Испытание Воздухом для масонов означает, помимо прочего, опасность плохих советов. В сцене на правой ставне в прологе «Искушения» босой «путник» слушает советы монаха. Черты лица его заострены, выражение напряженное, будто он дрожит от холода. Вооруженный человек приближается к нему сзади, чтобы скрутить его. И перья на головном уборе солдата, и короткие волосы бедняги как бы встали дыбом от ветра. Современный Босху художник-копиист из Брюсселя акцентировал эту деталь, удлинив волосы, почти превратив их в дьявольские рожки. Не приходится сомневаться, полагает Шайи, ни в том, что речь идет об испытании Воздухом, следующим за испытанием Землей, ни в том, что на левой створке внутри триптиха именно этому испытанию подвергнут св. Антоний, поднятый в воздух демонами.
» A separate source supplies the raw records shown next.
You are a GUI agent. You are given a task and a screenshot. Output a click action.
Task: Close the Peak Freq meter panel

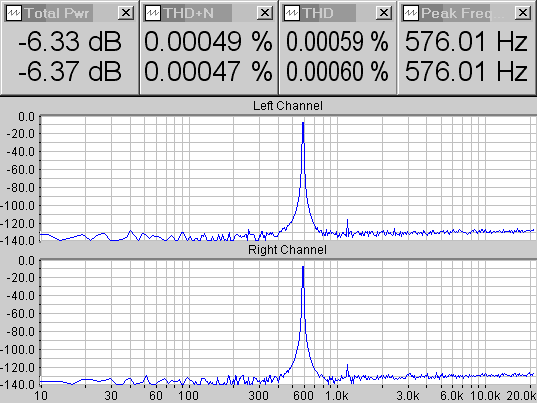[x=523, y=13]
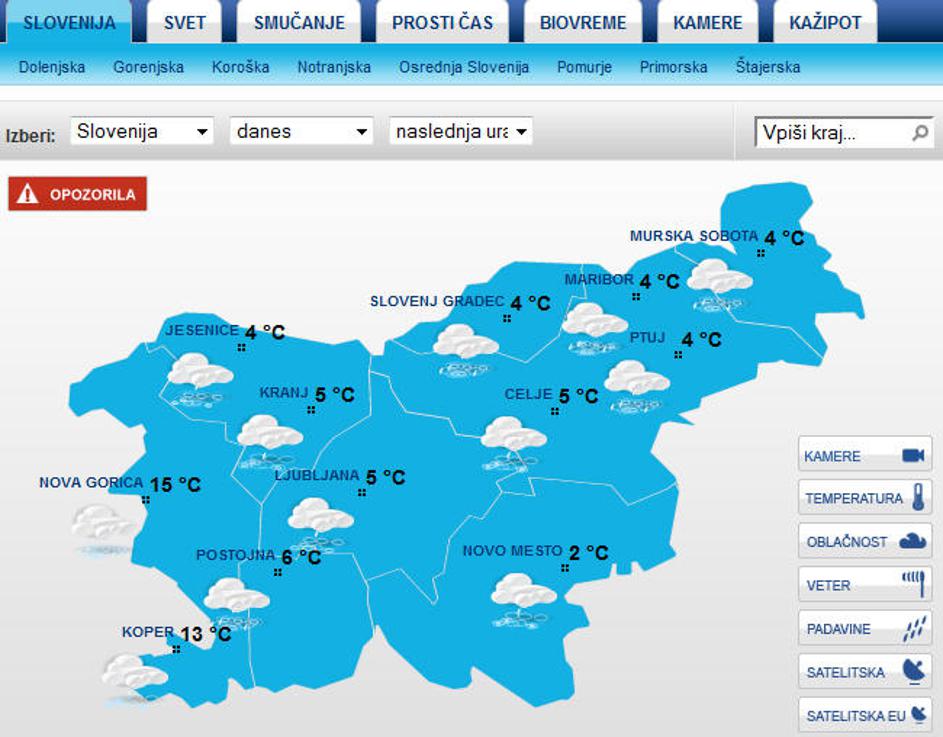Toggle the Temperatura map layer
The image size is (943, 737).
pos(865,498)
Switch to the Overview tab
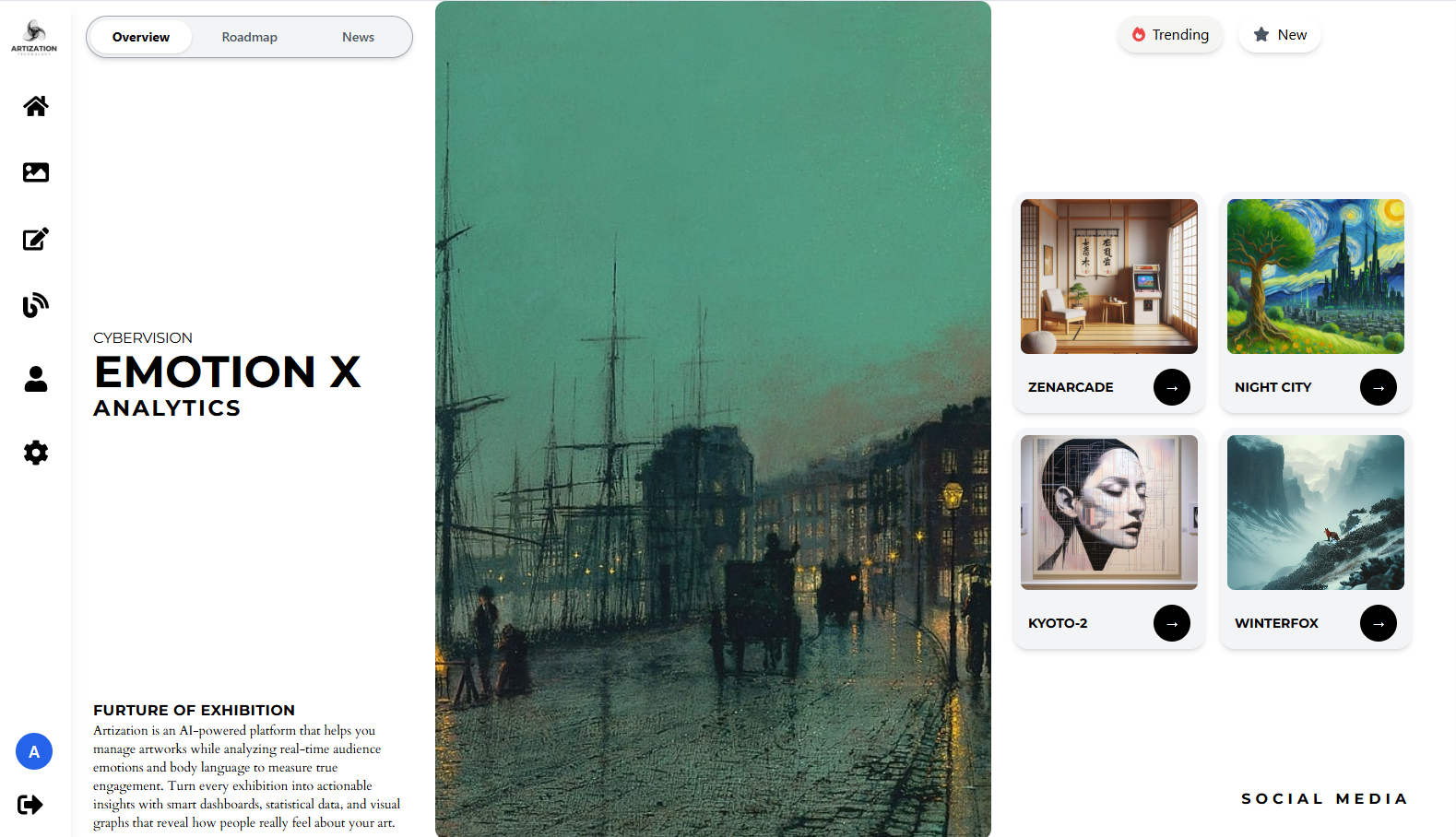The width and height of the screenshot is (1456, 837). pyautogui.click(x=141, y=37)
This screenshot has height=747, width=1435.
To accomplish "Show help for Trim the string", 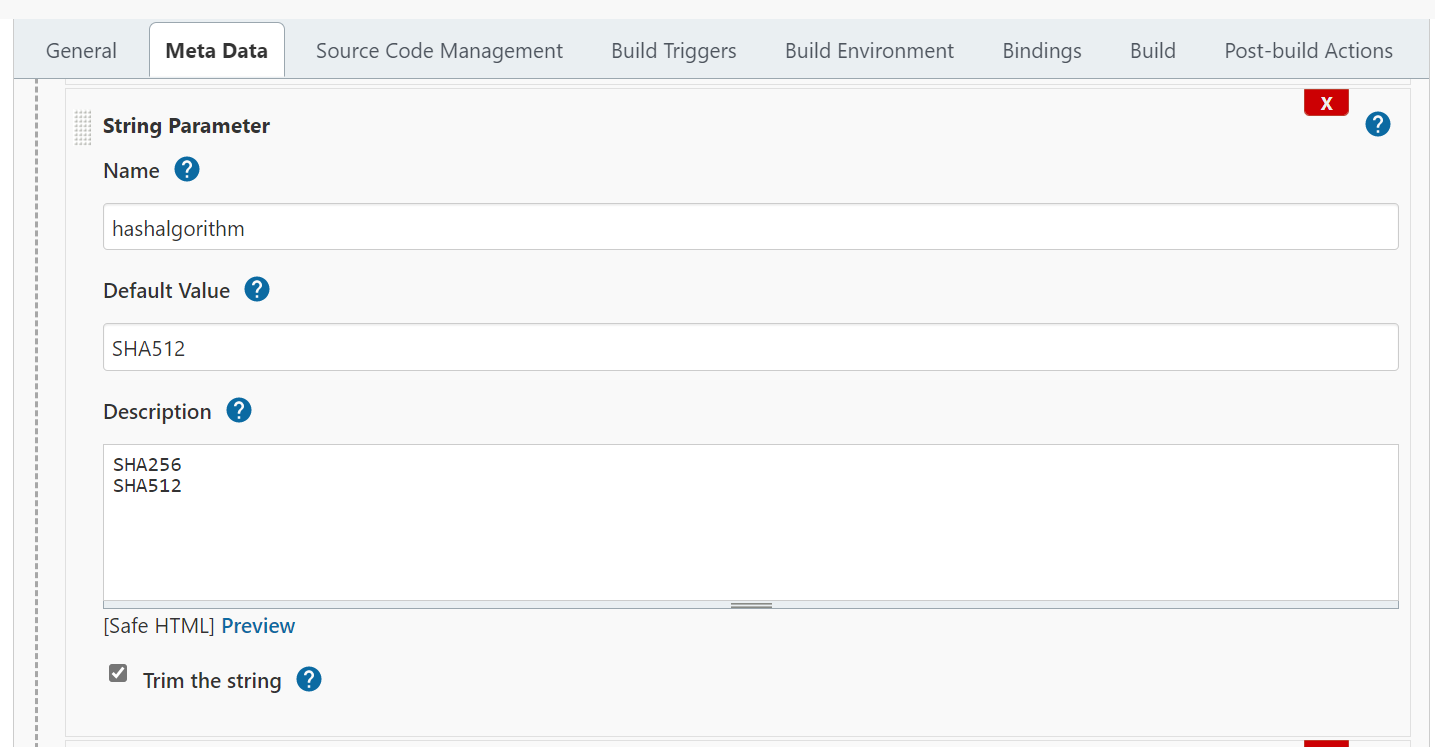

Испытание Водой и Огнем наиболее вразумительны и используют самые привычные для алхимиков средства. Огонь и Вода – это также мужчина и женщина, равно как Сера и Ртуть, Золото и Серебро, Солнце и Луна и т.д. Пожары и купание (или утопление) являются двумя постоянными темами Босха и приобретают у него самые разнообразные формы. Помимо этого пожар напоминает об атаноре, а купание – о жидкой ртути, где готовится среда для Деяния. У Босха нет ни одной картины, где эти сцены не бросались бы в глаза.
Из всех атрибутов обряда посвящения на Босха наибольшее впечатление произвело обнаженное колено. В хронологическом каталоге [19] это колено впервые появляется в «Семи смертных грехах» («Чревоугодие») и повторяется 17 раз. Здесь можно усмотреть намек на необходимость ползать на коленях, дабы изучить внутренность земли. Это иллюстрирует и гравюра Стефана Михельспрахера (1615 г.), на которой человек с завязанными глазами на коленях продвигается на ощупь, причем дорогу, по которой он должен следовать к цели, ему показывает заяц, символ алхимии и любострастия. Другое объяснение может состоять в том, что символическое обнажение части тела означает переход от одной жизни к другой – как переход от зимы к лету – через «смерть-посвящение». Тема обнаженного колена помогает понять один из самых неясных символов Босха: это нога персонажа, обнаженная или обутая в подобие туфли, как в «Искушении», иногда перевязанная или пронзенная шпагой, или раненная. Шайи считает, что Босх придает этой ране определенно греховный смысл.
С идеей раны может быть связан и кинжал, нередко висящий на поясе персонажа. Это чисто символический атрибут многочисленных «посвящаемых» (например, путника в прологе «Воза сена» и в «Блудном сыне»). Кинжал не упоминается в масонских обрядах XVIII в., но ранее он мог означать, например, опасности путешествия, перед которыми страннику следует вооружиться.
Наверное, не случайно во всех картинах, где присутствует возможный намек на посвящение, кандидат одет в платье, которое легко снять, чтобы обнажить грудь, и которое потому можно счесть ритуальным. Другой момент, типичный для всякого посвящения в тайное общество – обет молчания. Посвященный никогда не должен рассказывать, что он увидит или узнает в ордене. Этот обет изображался печатью на устах. Такая печать видна на устах Евы внизу центрального панно «Наслаждений».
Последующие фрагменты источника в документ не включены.